In the early version of the system, the linking between these sources and the meta-dictionary were on the <entry> level for the local and on the <div> level for the old dictionaries. There was no information about the keyword in the selected dictionary that was used to create a link. In some cases when a <w>-element was removed an invalid link from the meta-dictionary to the external text sets was left. Today the link is annotated with the actual headword and the person responsible for the link.

The process is automatic with a manual check: a daily job runs through registered dictionaries and looks for keywords in a special metadata field in the database. If the word is found but there is no existing link between the meta-dictionary and this text unit, a link is created, and the record in the meta-dictionary is marked as changed and will be forwarded to an editor for approval. If the word is not found in the meta-dictionary, a new entry is created and linked with the text unit, and this will be sent to the editor for approval (see also Fournier 2001 and Gärner 2008 for interlinking of dictionaries).

The meta-dictionary and other dictionary nets

What constitutes a word is an unresolved linguistic question. A traditional monolingual dictionary is a word form oriented index to a set of concepts and meetings where each entry is indexed by a headword and contains a possible meaning hierarchy with samples. Word forms denoting related concepts are connected by cross references. The Wordnet approach is to focus on the concepts and collect the word forms denoting the same concepts in sets of synonyms (synsets). The synsets can then be organized according to a predefined ontology such as in the Global Wordnet Grid (Vossen 2009). The two ways of organizing word information is fully compatible. A word net can be converted to a traditional dictionary and a well organized dictionary rich on semantic references can be converted into a Wordnet.

The current meta-dictionary was pragmatically designed 8 year ago. It has in itself become a valuable lexicographical documentation system. The source material spans both in time and space. Due to the practical purpose, that is, editing a traditional dictionary, the word forms are linked mostly etymologically. Thus an entry covers many concepts as does an entry in a traditional dictionary. However, the meta-dictionary also groups how different scholars have described the meaning of a word from 1600 to the present.
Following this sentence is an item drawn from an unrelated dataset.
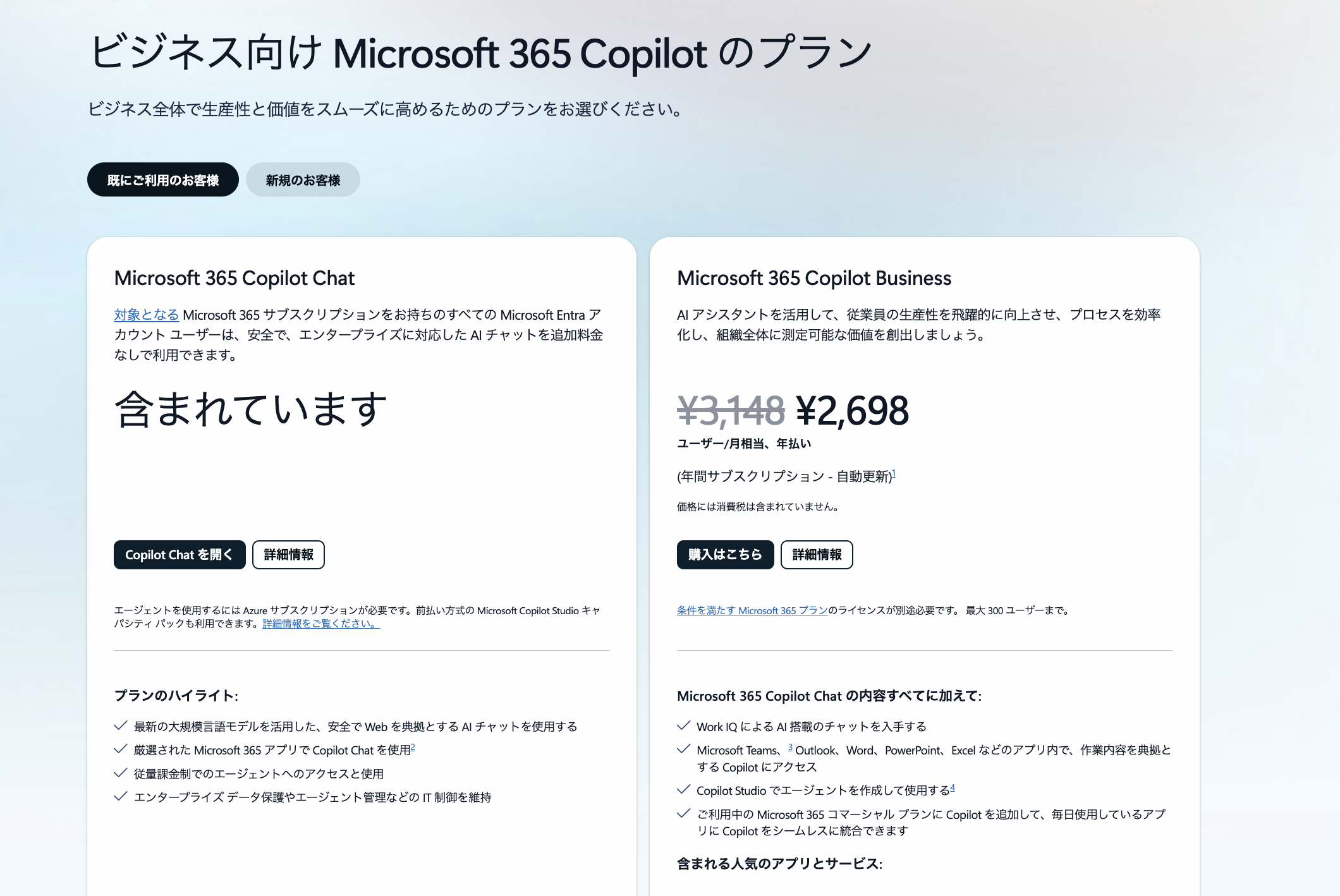Click footnote 3 beside Microsoft Teams
Screen dimensions: 1340x896
790,747
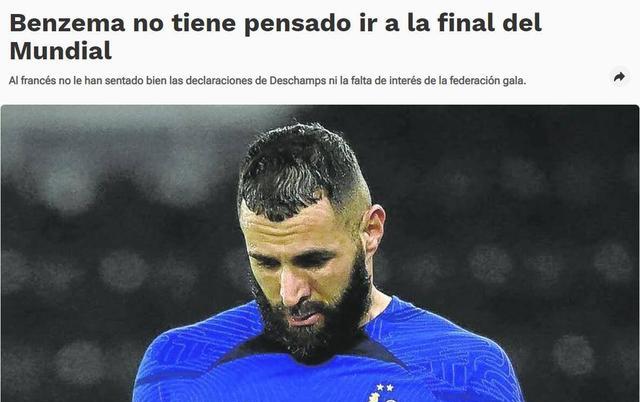Click "federación gala" in the subtitle

click(x=487, y=80)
The resources comprise the old digitized paper slip collections, the dictionaries and glossaries and stored results from querying the corpus. They all represent collections of systematized language documentation in their own right and premises. The entries in the Norsk Ordbok are in fact just yet another source of (scientifically) systematized language information linked to the others. However, the Norsk Ordbok system groups the information according to meaning and the dictionary is rich in synonym relations. A future research project is to use the information from the dictionary to create a second set of articles in the meta-dictionary in a Wordnet fashion with semantic relations.